Lan Wangji is less than a perfect example of the Gusu clan's discipline and Wei Wuxian is not quite the evil Yiling Patriarch.
Both are more than meets the eye.
This is about how Lan Zhan sees it and how his life is irrevocably changed.

Notes:

Ughhh names. This is like tolkien/silmarillion fandom all over again. I guess I could've used Wangji and Wuxian?? But I've settled on Lan Zhan and Wei Ying since this is about them up close and personal. And it's shorter (JK).

The Untamed devoured my life. I had to do some freeform getting-my-thoughts-on-this-dynamic-on-paper writing.
My tumblr is strigimorphaes.
That's all.

Work Text:

“One! Two! One! Two!”

As his sword cuts through the air, Lan Zhan knows every pair of eyes in the courtyard is on him. Rows and rows of disciples practice combat. Their teachers have doubtlessly told them to follow the example of Lan Wangji, one of the Twin Jades, one who seems as cold as the Wall of Discipline itself.

“One! Two!”

Lan Zhan moves from one pose to the next. The other members of his clan follow.
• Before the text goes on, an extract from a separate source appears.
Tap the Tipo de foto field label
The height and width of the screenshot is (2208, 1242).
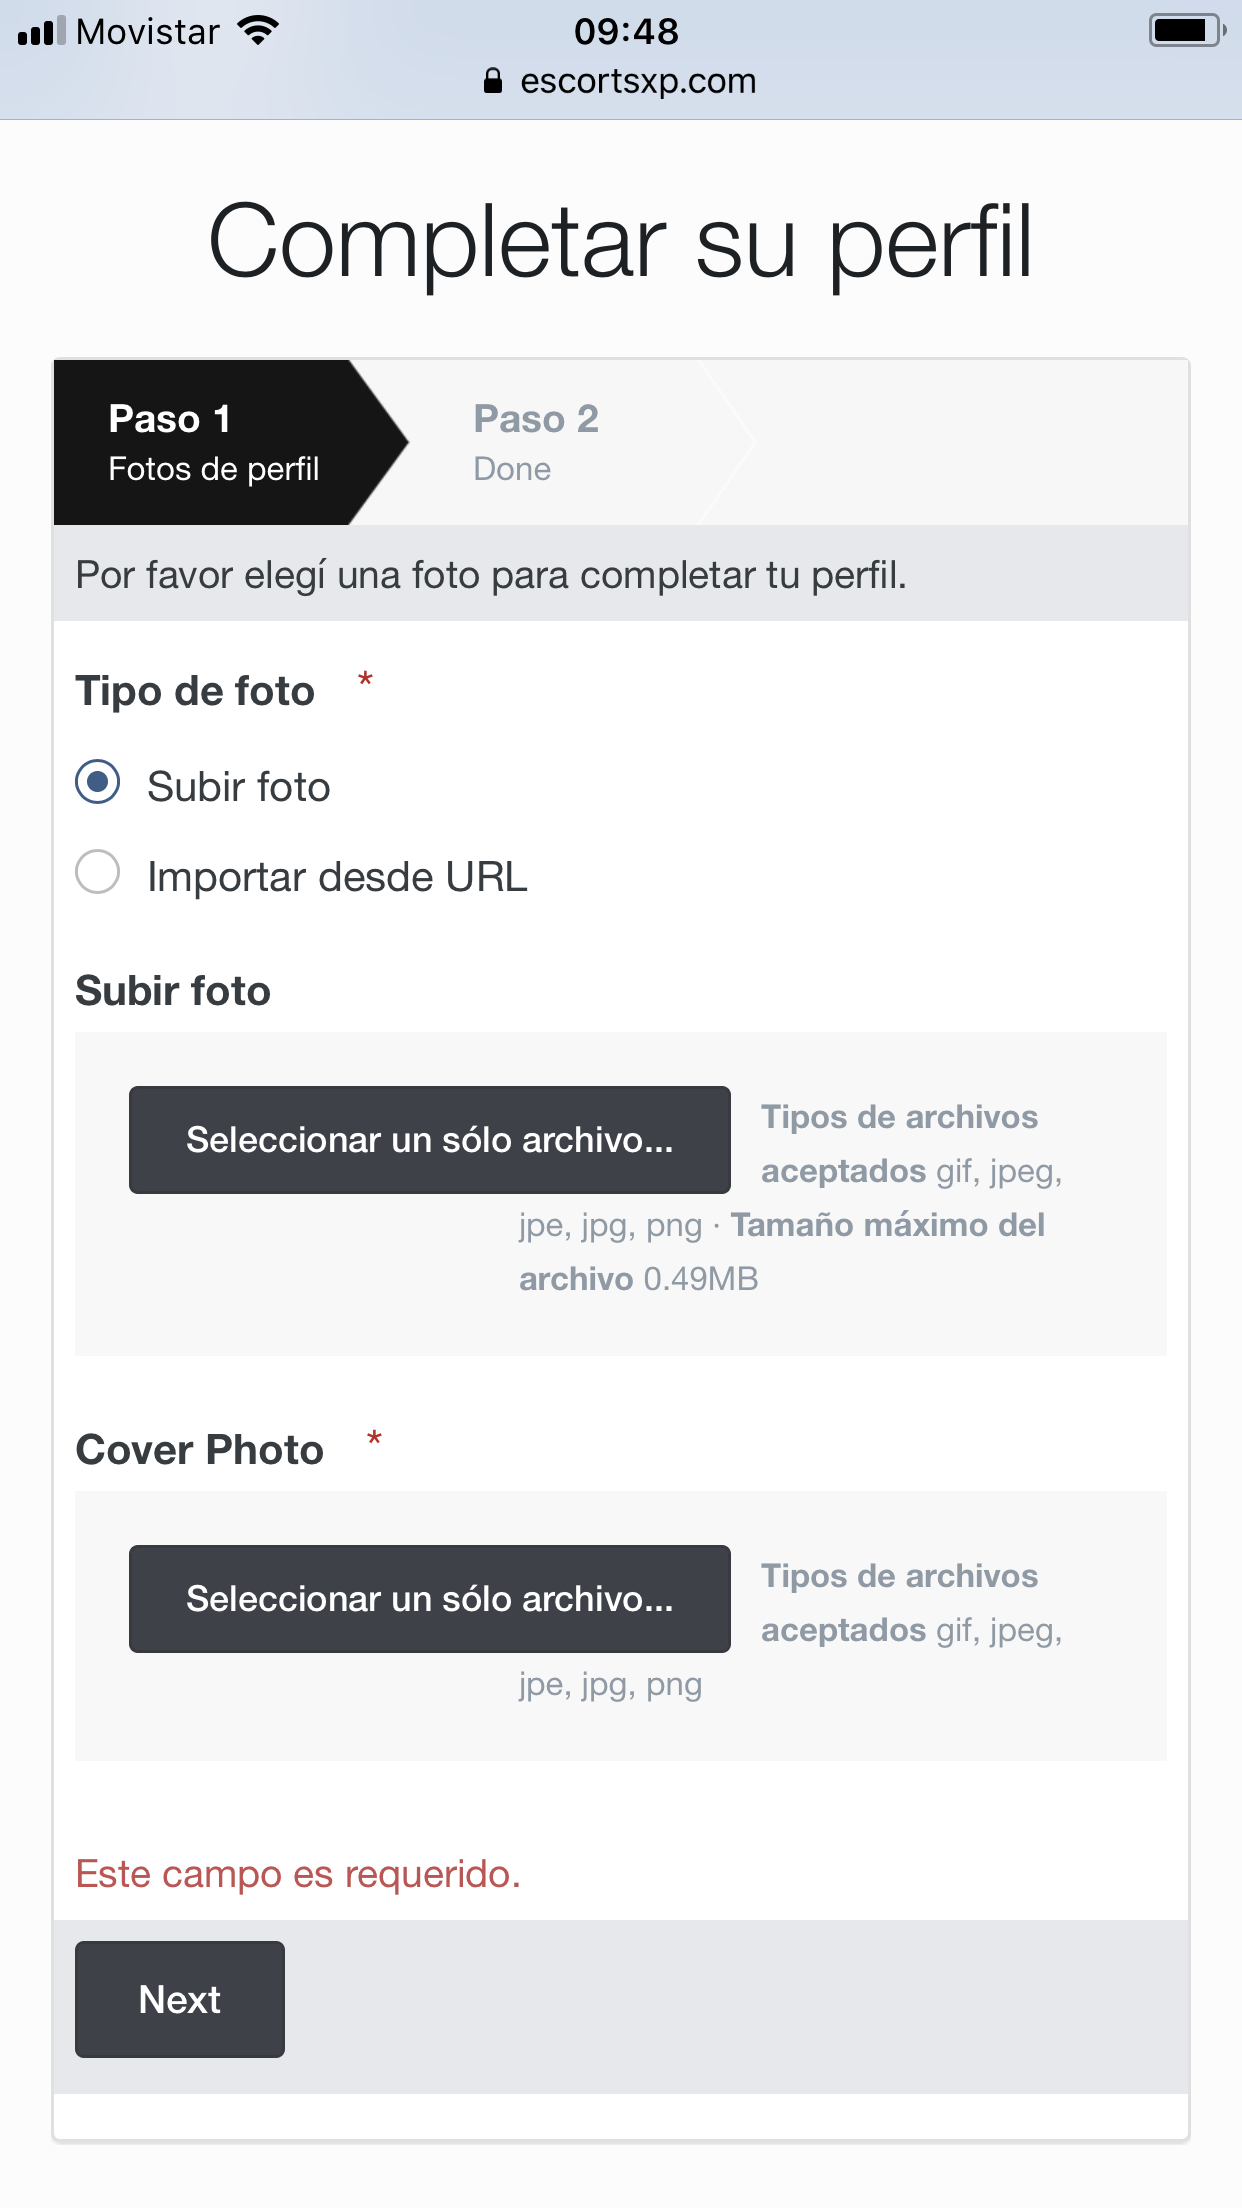pos(195,691)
He is the text they copy. He holds every clear-cut rule in his mind and lets them guide his sword with perfect form. In the library he has written every word in ink; here, his sword carves the characters in the air.  
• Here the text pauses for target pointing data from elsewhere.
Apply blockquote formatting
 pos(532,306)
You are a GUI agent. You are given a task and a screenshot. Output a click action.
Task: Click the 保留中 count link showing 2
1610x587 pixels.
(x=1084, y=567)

He remains in the courtyard after the exercise. He stands still, knowing that even after the cultivators have dispersed, there are eyes. His father might watch from this or that window, his brother from an open doorway over there. There’s always someone.

The chatter of men headed from one lesson to another rises and fades in the halls and covered walkways.
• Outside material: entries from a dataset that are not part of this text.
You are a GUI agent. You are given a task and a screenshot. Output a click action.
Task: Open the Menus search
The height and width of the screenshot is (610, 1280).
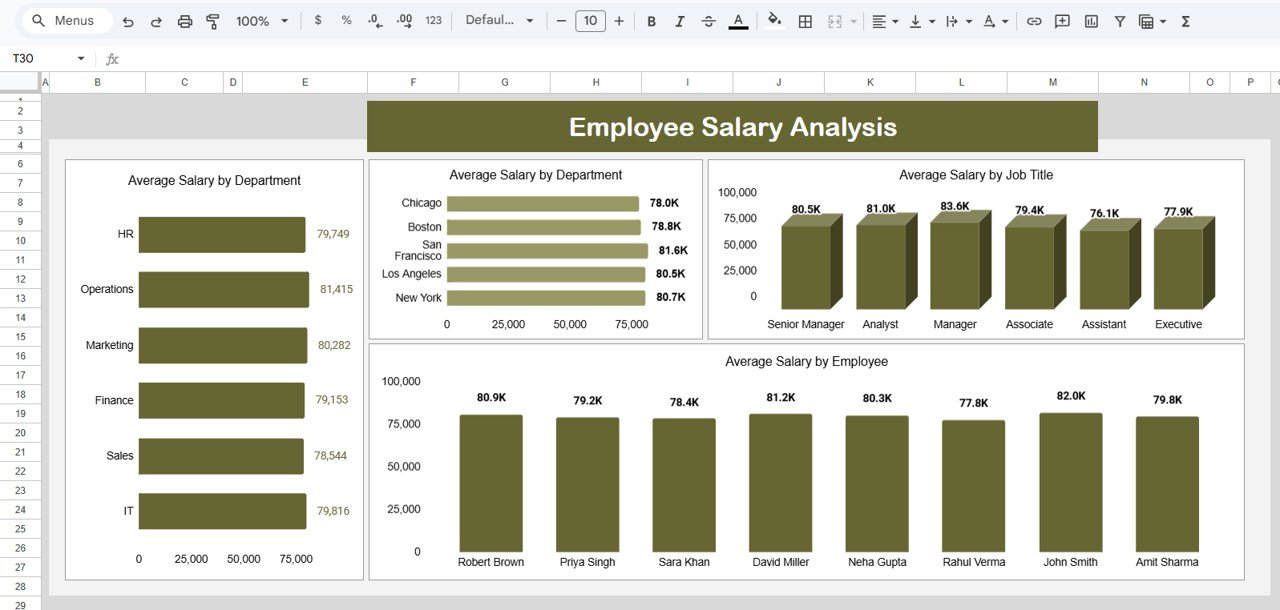tap(65, 20)
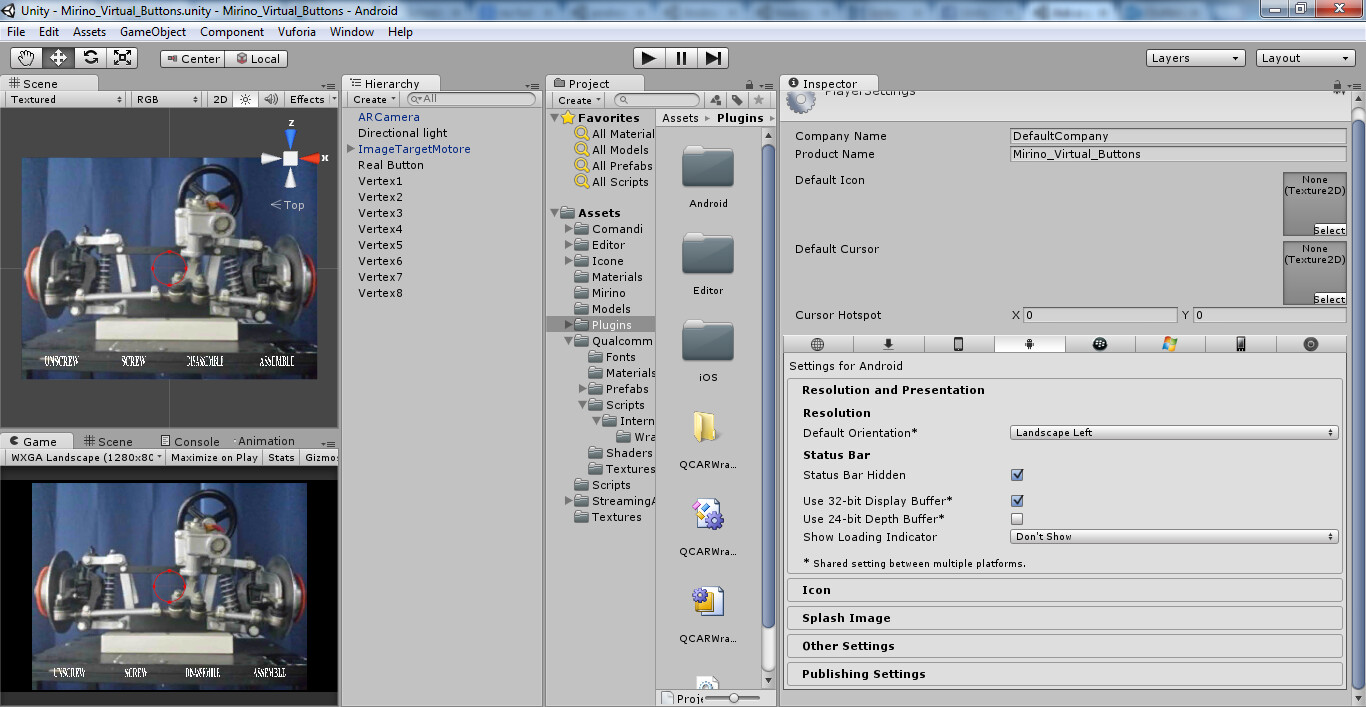Viewport: 1366px width, 707px height.
Task: Open the Windows Phone platform settings icon
Action: coord(1238,343)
Causing noise is prohibited, Lan Zhan thinks. Do not use frivolous words.

A bird takes flight, scared by a loud laugh. The sky is a fragile light blue. There are still many hours left in the day, hours as empty as the courtyard around him.

In Gusu the days blend together: Each morning finds Lan Zhan in the same way and each evening dies at the prescribed hour. Between these two chimes of a distant bell there is nothing but a white expanse that is sometimes the sky above, sometimes a piece of paper, a blank page. Time is measured in laws written, read and followed.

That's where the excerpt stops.